WHAT THE TASK REQUIRES | Every line of the data, first to last, must be written out unchanged.

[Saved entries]
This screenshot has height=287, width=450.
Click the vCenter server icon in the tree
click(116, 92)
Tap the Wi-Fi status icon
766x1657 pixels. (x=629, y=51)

THE COMPLETED TASK |
This screenshot has height=287, width=450.
Click the vCenter server icon in the tree
click(116, 92)
Tap the Wi-Fi status icon
766x1657 pixels. (x=629, y=51)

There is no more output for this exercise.